Die schwierigen Drehungen und Steiger mache jeder Sportler sehr individuell, was auch ein Trainer akzeptieren sollte. Er sei während seiner Wettkampfzeit immer mit sehr eigenwilliger Fahrtechnik gefahren, erzählte Schnabel. Mit seiner ruhigen, verbindlichen Art machte er hier und da Verbesserungsvorschläge. Um Kunstradübungen perfekt fahren zu können, ist eine sehr gute Körperspannung vor allem im Rumpfbereich notwendig. Daher empfahl er tägliche Kräftigungsübungen und fleißiges Training mindestens zweimal pro Woche.

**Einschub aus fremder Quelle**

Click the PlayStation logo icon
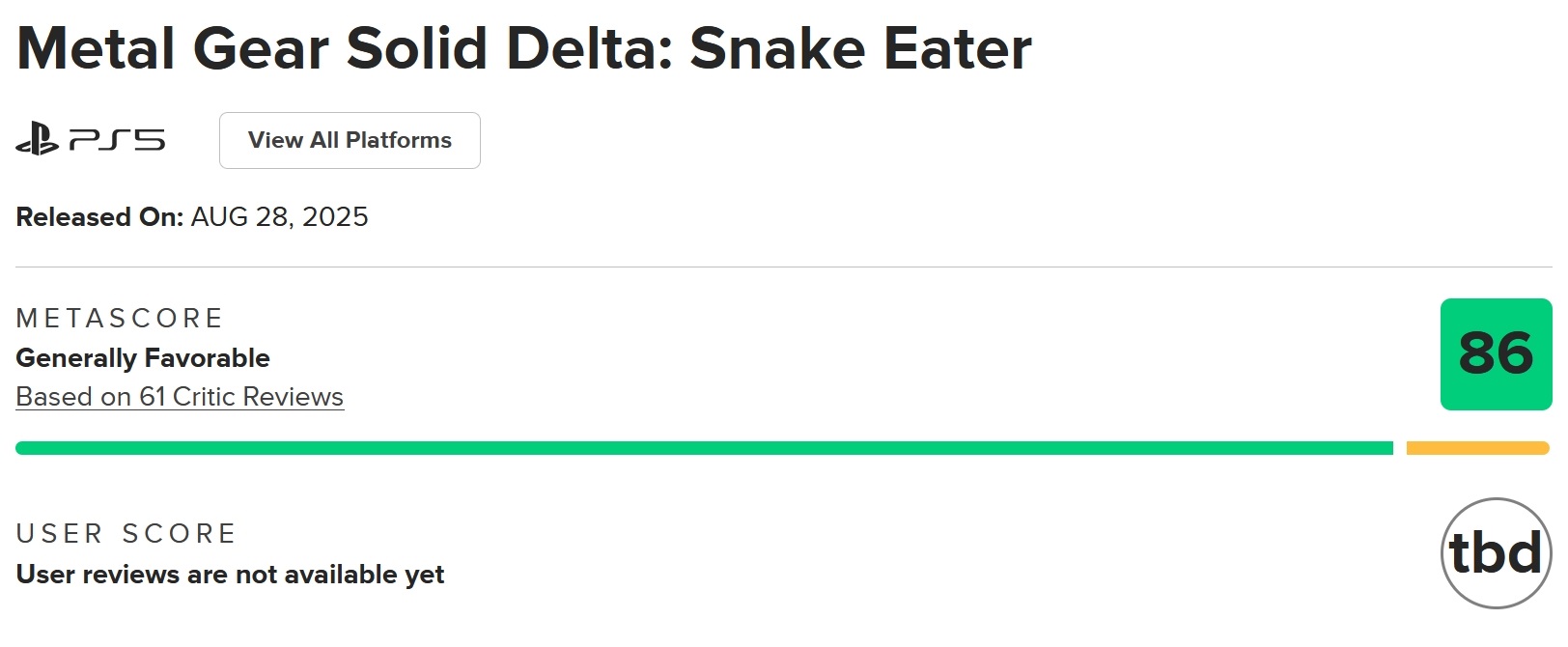 coord(38,139)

„Es ist eine Freude mit Sportlern zu trainieren, die so gute Anlagen mitbringen“, sagte Schnabel in seiner bescheidenen Art. Der zweite Trainingstag klang am Samstagabend mit Spaßübungen und dem Erfinden neuer Übungen aus. Denn das ist Schnabels Credo: „Der Spaß am Sport sollte immer im Vordergrund stehen.“ Neben dem Kunstradfahren war Schnabel als Junior ein begeisterter Ringer, was ihm eine gute Kondition einbrachte und die für den Wettkampf notwendige mentale Stärke. Auch im Training sollten die Wettkampfsituationen durchgespielt werden. Schnabels Trick ist, kurz vor dem Auftritt die Nervosität mit Hüpfen auf der Stelle zu vertreiben und dann mit Betreten der Fahrfläche den Tunnelblick einzunehmen. „Genießt die fünf Minuten Zeit, die ihr geschenkt bekommt, und zeigt, was ihr könnt!“, munterte er die Sportler auf.

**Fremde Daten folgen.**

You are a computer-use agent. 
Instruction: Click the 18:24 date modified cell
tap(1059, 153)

Außerhalb der Sporthallen rührt er die Werbetrommel für seine Leidenschaft mit der Initiative „Indoor cycling goes Worldwide“ und würde diesen attraktiven Sport gerne noch bekannter machen. Deshalb nimmt er jede Gelegenheit zum Schaufahren wahr. 2013, an seinem 29. Geburtstag beendete Schnabel mit seinem achten WM-Sieg seine Karriere. Damit war er der erfolgreichste Kunstradfahrer der Geschichte.

Von Freitagabend bis Sonntagmorgen ergriffen fast alle 30 Kunstradaktiven des RSV Gutach die Gelegenheit, einmal unter den Augen eines Weltmeisters zu trainieren: Ein ganz besonderes Nikolausgeschenk, das noch lange in Erinnerung bleiben wird.